**Texto de origen**
Religión e impuestos: acabar con el trato de favor

El Ayuntamiento de Valencia gobernado por el tripartito de izquierdas dejó clara desde la llegada de Joan Ribó a la Alcaldía su intención de acabar con la exención en el pago del Impuesto de Bienes Inmuebles (IBI) a los locales que pertenecen a  confesiones religiosas. En pleno siglo XXI, resulta inconcebible que la Universidad Católica no abone un tributo que sí pagan «religiosamente» los vecinos por sus casas y los comercios por sus inmuebles.

Para ello, un grupo de consistorios pedirá al Gobierno central un cambio legislativo y del Concordato con el Vaticano. La medida va en la línea del laicismo oficial que pregona el tripartito, hasta transformarse en «laicismo fiscal», como lo definió el concejal de Hacienda, el socialista Ramón Vilar.

Esta iniciativa, que no afectaría a los lugares de culto ni con fines sociales (para entendernos, una parroquia o una sede de Cáritas) encontrará resistencias. Pero una cosa, también discutible, es la presencia de la religión, cualquiera que sea, en la vida pública, y otra que un garaje, un piso o un negocio no paguen impuestos simplemente por pertenecer a una confesión religiosa.

La legitimidad de una Administración para cobrar impuestos a los ciudadanos se basa en laequidad y en la justicia. Otorgar privilegios es propio de otros tiempos.

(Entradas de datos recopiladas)
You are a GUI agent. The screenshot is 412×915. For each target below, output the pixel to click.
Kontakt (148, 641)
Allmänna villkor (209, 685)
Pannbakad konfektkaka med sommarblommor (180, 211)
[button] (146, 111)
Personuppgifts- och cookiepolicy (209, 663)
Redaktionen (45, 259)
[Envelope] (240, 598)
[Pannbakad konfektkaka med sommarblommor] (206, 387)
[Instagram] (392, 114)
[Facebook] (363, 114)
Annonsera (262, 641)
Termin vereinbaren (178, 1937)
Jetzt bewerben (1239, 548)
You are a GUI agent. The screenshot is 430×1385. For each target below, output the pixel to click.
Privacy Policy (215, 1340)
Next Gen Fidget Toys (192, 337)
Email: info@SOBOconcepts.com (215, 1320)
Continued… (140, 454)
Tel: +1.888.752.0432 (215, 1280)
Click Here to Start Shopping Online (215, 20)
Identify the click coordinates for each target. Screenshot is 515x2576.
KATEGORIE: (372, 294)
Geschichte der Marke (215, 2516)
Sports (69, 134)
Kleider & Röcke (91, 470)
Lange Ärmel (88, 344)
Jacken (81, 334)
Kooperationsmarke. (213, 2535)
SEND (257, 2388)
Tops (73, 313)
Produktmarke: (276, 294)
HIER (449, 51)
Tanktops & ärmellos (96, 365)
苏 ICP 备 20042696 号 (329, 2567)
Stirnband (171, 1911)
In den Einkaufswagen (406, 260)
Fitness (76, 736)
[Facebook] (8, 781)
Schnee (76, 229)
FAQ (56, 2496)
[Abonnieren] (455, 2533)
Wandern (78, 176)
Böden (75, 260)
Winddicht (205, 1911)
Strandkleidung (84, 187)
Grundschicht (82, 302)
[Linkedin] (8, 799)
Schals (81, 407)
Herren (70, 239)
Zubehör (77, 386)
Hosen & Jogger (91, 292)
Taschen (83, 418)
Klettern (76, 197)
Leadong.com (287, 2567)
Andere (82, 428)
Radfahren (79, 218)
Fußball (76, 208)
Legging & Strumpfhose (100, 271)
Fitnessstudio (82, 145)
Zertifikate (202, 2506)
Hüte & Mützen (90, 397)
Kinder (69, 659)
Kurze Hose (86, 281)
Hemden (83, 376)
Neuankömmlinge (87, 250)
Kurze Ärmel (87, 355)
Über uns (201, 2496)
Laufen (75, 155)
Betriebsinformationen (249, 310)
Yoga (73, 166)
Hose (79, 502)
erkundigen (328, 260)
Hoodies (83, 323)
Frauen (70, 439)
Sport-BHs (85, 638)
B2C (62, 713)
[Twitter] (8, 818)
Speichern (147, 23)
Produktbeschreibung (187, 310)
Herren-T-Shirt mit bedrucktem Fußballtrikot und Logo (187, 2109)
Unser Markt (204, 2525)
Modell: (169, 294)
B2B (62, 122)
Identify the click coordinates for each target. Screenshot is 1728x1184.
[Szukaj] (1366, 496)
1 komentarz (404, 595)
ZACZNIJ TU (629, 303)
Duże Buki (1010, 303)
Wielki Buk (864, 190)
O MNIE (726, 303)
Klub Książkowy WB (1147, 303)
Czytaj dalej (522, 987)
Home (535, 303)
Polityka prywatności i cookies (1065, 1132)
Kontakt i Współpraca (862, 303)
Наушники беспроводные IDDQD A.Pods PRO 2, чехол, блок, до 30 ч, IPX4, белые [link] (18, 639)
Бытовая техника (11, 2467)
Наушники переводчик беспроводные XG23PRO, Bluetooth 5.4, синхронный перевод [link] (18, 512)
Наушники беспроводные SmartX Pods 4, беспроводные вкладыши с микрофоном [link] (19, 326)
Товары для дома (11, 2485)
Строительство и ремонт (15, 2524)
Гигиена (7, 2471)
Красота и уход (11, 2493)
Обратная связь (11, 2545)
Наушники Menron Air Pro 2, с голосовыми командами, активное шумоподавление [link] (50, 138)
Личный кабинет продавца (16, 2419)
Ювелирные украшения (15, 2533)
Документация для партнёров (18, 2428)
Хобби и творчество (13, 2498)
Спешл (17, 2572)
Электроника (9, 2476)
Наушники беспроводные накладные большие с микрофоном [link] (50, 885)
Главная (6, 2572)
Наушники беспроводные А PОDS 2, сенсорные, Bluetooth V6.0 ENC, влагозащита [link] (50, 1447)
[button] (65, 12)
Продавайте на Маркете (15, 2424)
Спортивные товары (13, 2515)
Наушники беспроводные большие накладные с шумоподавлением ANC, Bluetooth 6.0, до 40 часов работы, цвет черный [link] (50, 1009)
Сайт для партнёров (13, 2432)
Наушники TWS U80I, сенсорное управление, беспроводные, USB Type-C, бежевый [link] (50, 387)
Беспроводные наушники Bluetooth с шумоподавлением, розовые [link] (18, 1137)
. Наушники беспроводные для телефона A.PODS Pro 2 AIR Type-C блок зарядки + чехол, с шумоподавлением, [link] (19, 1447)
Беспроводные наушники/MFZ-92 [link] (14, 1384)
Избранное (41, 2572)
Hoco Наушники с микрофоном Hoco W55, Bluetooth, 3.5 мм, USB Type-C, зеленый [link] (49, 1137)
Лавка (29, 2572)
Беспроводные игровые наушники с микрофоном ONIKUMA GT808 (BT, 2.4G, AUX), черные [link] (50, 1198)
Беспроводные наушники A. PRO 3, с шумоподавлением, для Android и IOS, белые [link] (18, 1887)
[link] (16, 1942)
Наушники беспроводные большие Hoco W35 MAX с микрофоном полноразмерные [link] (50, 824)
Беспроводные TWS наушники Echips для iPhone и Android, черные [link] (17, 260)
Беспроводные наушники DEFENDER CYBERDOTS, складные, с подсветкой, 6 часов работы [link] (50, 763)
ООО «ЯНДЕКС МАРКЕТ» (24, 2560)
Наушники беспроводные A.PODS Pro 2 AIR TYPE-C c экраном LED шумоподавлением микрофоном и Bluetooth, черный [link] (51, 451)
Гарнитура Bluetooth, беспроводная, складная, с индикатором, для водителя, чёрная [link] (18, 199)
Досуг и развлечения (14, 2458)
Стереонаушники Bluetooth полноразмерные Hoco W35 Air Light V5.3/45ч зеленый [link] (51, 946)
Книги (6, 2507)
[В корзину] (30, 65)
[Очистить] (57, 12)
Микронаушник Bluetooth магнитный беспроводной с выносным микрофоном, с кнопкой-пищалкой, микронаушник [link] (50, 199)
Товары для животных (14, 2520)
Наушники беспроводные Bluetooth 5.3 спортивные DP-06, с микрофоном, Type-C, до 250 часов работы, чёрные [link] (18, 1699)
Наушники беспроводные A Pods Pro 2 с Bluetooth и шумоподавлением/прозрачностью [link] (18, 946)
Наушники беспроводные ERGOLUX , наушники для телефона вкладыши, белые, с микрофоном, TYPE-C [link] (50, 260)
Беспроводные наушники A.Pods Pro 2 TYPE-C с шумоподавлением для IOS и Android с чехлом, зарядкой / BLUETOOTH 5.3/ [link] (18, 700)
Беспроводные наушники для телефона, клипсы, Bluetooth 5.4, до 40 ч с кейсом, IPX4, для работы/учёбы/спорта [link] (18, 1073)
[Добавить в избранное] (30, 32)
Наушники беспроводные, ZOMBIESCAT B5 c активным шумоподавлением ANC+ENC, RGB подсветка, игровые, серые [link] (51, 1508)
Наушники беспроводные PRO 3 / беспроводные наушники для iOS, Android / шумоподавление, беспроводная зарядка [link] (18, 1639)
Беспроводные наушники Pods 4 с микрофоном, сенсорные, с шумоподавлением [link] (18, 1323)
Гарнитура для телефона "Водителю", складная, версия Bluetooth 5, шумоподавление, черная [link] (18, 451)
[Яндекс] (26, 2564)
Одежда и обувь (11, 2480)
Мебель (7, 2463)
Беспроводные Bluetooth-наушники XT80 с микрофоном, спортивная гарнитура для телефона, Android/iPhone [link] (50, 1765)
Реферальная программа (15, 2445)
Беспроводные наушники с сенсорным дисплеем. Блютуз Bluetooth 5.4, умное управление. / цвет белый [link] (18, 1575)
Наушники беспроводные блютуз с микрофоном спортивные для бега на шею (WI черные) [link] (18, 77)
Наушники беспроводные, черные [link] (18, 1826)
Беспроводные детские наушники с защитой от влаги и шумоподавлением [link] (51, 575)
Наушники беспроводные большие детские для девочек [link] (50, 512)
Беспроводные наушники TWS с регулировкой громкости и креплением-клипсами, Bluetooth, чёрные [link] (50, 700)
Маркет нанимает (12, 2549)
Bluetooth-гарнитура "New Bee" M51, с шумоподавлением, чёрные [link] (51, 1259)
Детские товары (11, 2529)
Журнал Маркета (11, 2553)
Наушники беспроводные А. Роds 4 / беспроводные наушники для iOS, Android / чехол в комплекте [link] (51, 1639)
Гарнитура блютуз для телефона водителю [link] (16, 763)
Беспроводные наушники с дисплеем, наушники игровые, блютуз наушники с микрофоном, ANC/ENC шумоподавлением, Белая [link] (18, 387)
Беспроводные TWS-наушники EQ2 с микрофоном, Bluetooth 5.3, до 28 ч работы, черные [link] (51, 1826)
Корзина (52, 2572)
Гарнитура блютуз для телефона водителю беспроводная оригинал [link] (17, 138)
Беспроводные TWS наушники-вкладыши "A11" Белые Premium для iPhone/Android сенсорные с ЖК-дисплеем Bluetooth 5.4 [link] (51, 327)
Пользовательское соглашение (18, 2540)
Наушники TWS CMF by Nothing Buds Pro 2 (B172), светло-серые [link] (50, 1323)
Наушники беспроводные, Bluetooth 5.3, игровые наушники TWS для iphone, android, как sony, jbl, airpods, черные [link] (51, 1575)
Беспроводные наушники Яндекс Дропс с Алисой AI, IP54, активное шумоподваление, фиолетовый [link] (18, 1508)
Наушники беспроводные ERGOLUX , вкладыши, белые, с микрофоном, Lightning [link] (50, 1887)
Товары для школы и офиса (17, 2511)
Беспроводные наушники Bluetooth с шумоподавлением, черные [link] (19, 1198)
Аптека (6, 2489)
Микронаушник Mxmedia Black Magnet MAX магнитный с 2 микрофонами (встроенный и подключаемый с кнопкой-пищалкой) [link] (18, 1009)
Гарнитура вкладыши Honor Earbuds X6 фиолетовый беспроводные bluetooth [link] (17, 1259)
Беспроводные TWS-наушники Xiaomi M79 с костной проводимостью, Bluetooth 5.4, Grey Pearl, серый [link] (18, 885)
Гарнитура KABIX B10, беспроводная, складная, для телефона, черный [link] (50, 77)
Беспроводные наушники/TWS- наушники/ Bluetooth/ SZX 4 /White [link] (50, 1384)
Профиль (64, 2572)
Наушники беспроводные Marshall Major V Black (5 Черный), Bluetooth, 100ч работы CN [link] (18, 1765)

**Trabajo requerido**
Según el texto sobre religión e impuestos, ¿quién definió la medida como «laicismo fiscal»?

**Respuesta del ejercicio**
El concejal de Hacienda, el socialista Ramón Vilar.